Jaminan perpanjangan otomatis bagi KK dan PKP2B dimana dengan dalih meningkatkan
penerimaan negara, pemerintah malah memberi jaminan perpanjangan kontrak berupa KK
dan PKP2B sebanyak 2 kali 10 tahun. Padahal, untuk memaksimalkan ruh “penguasaan oleh
negara” kontrak/perjanjian yang sudah habis masanya sebaiknya kembali ke penguasaan
negara dalam status WPN yang kemudian diterbitkan IUPK, tanpa memperpanjang
pemegang KK atau PKP2B generasi pertama.
4. Pasal 69
b. Pengelolaan dan pemantauan lingkungan Pertambangan, termasuk kegiatan
Reklamasi dan/atau Pascatambang;
Perusahaan tambang masih bisa beroperasi meskipun terbukti merusak lingkungan dari segi
tanggung jawab perbaikan lahan bekas tambang. Aturan perbaikan lahan bekas tambang
terdiri dari dua kegiatan yang terpisah, yakni reklamasi dan kegiatan pascatambang.

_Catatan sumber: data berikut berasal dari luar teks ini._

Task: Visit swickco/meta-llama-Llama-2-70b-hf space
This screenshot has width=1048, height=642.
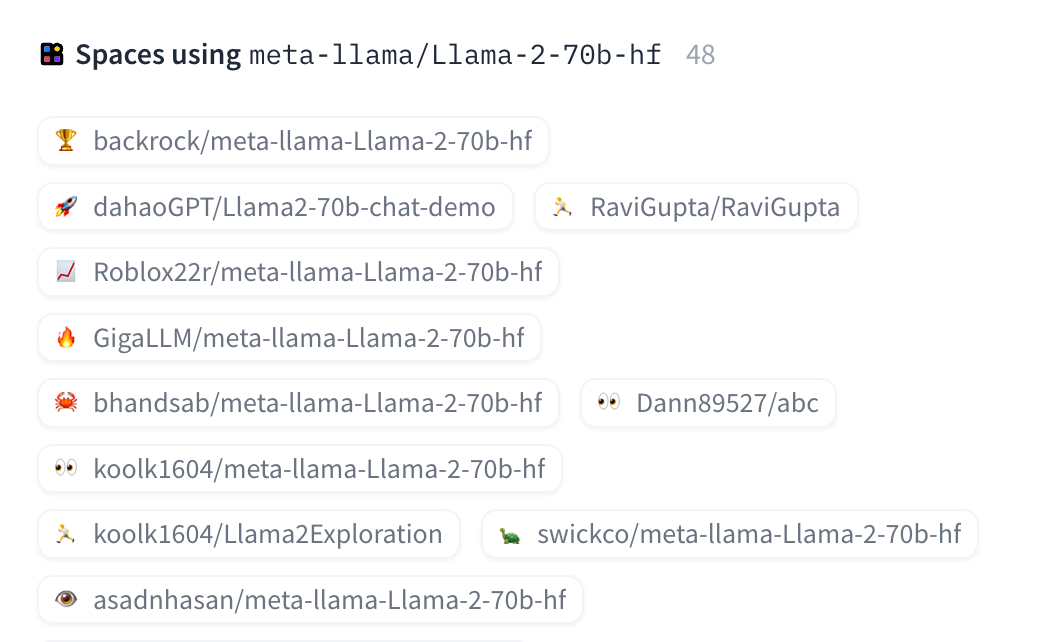Action: point(748,535)
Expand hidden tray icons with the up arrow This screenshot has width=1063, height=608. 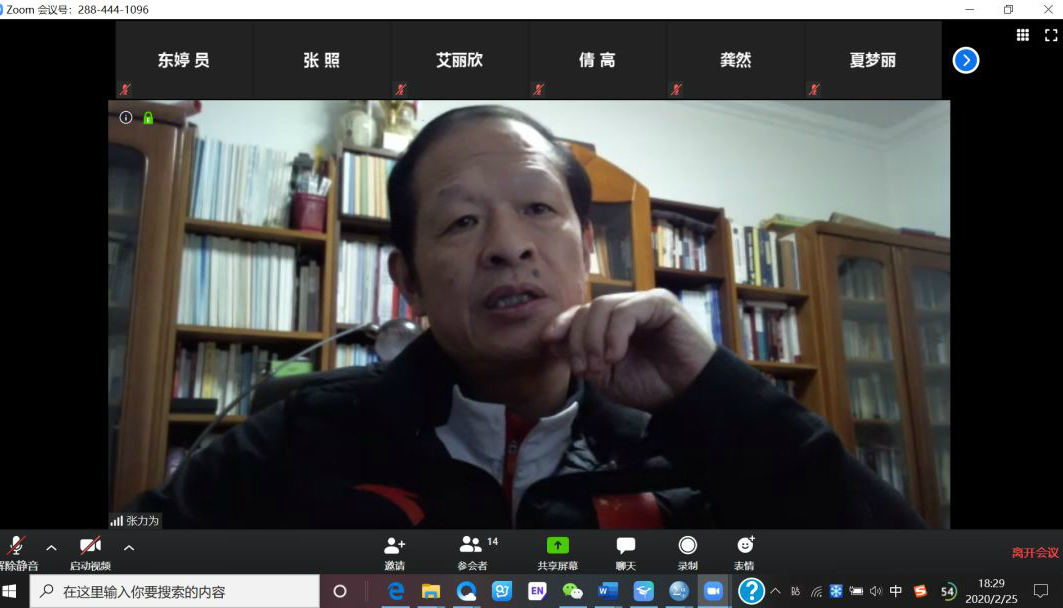[776, 590]
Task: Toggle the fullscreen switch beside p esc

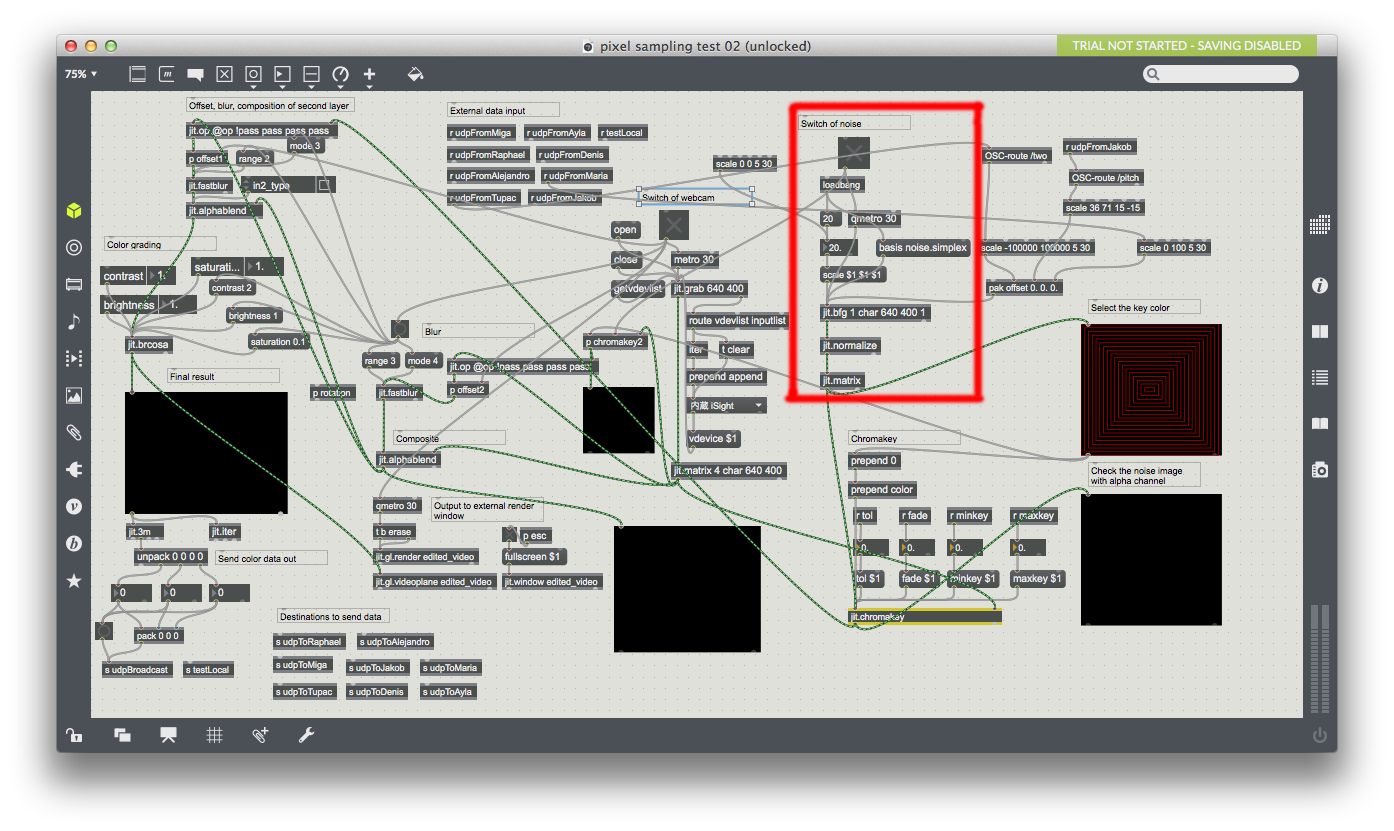Action: pyautogui.click(x=509, y=535)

Reklamasi yaitu aktivitas untuk memulihkan ekosistem supaya bisa berfungsi kembali seperti
sedia kala. Sedangkan Kegiatan Pascatambang yakni aktivitas perbaikan lahan bekas
tambang untuk memulihkan kembali fungsi lingkungan, dan fungsi sosial menurut kondisi
lokal di seluruh wilayah penambangan. Perusahaan tambang wajib melakukan semua
kegiatan Reklamasi dan Kegiatan Pascatambang sekaligus menyetor dana jaminan Reklamasi
dan Pascatambang. Bukannya mempertegas aturan Reklamasi dan Kegiatan Pascatambang,
alih-alih mempidanakan perusahaan yang tidak memperbaiki lahan bekas tambang,
pemerintah justru membuat aturan baru yang membebaskan kewajiban pengusaha tambang
perusak lingkungan dengan jalan merubah isi undang-undang. kewajiban perusahaan dalam
perbaikan lahan bekas tambang sekarang ini cukup mengerjakan salah satu kewajiban
perbaikan saja. Perusahaan tambang bisa bebas memilih antara Kegiatan Reklamasi atau
Kegiatan Pascatambang.
5. Pasal 128
a. (1) menyatakan pemegang Izin Usaha Pertambangan (IUP) atau Izin Usaha
Pertambangan Khusus (IUPK) pada tahap kegiatan operasional produksi yang
melakukan pertambangan dan/atau pemanfaatan batu bara sebagaimana dimaksud
dalam Pasal 102 ayat
(2) dapat diberikan perlakuan tertentu terhadap kewajiban penerimaan negara.
Peraturan Pemerintah Pengganti Undang-Undang Nomor 2 Tahun 2022 tentang Cipta Kerja
(Perppu Ciptaker) mengatur royalti perusahaan batu bara bisa nol persen alias gratis.
Pemerintah secara gamblang memberi lampu hijau bagi pelaku kegiatan eksploitasi sumber
daya alam tak terbarukan di bumi Indonesia dengan bebas biaya. Padahal selama ini royalti
yang ditentukan oleh pemerintah pada pengusaha tambang merupakan bagian pendapatan
negara dan masuk sebagai pendapatan daerah melalui mekanisme Dana Bagi Hasil.